▸ PROVIDED RECORDS
******

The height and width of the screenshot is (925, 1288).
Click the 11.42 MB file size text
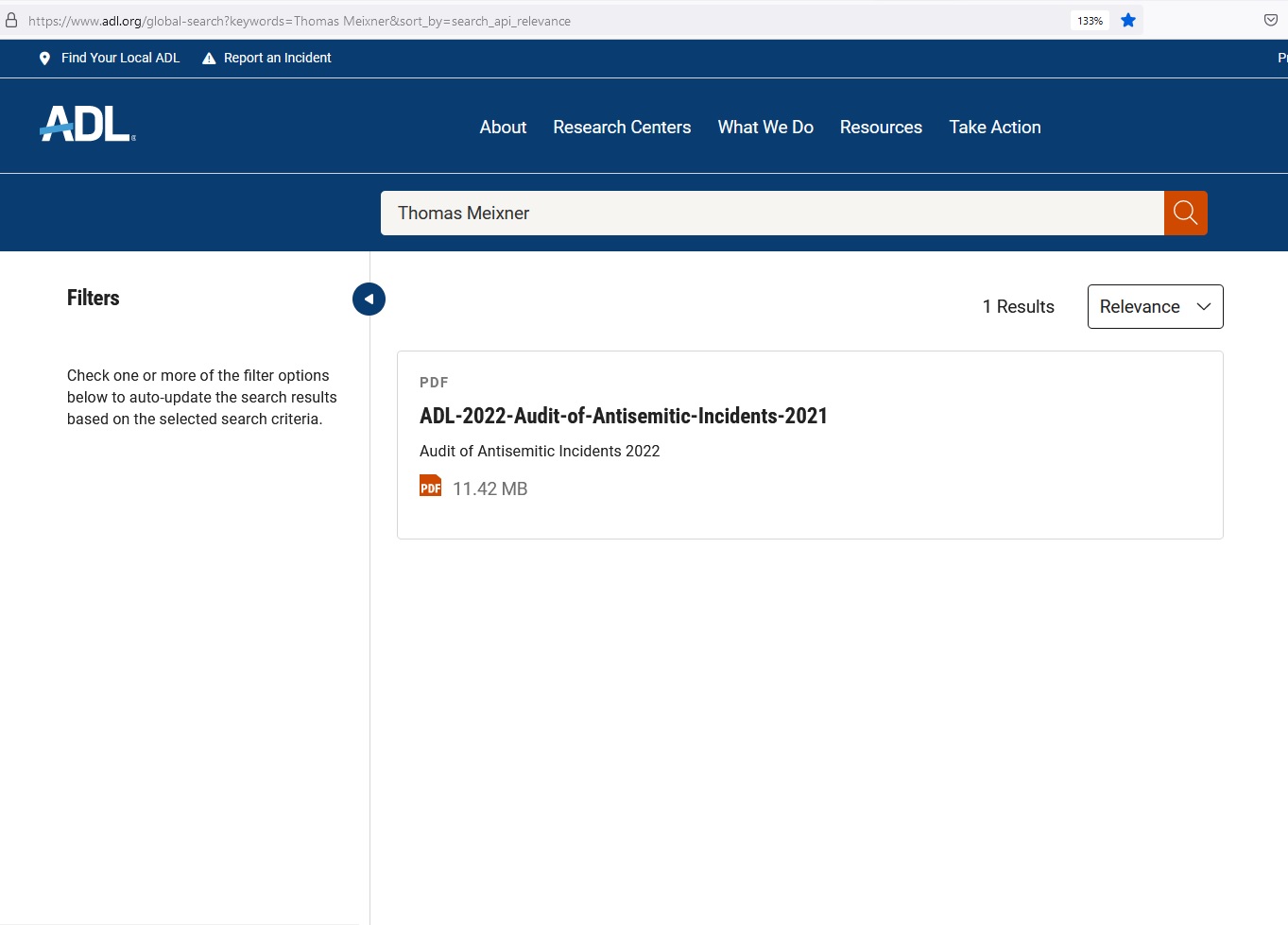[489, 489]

******

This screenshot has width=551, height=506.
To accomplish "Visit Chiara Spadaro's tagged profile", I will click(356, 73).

******

▸ REQUIRED WORK
Lines with the word "screenshot": how many are there in the material? Answer with the number alone.

▸ SOLUTION TO THIS PROBLEM
2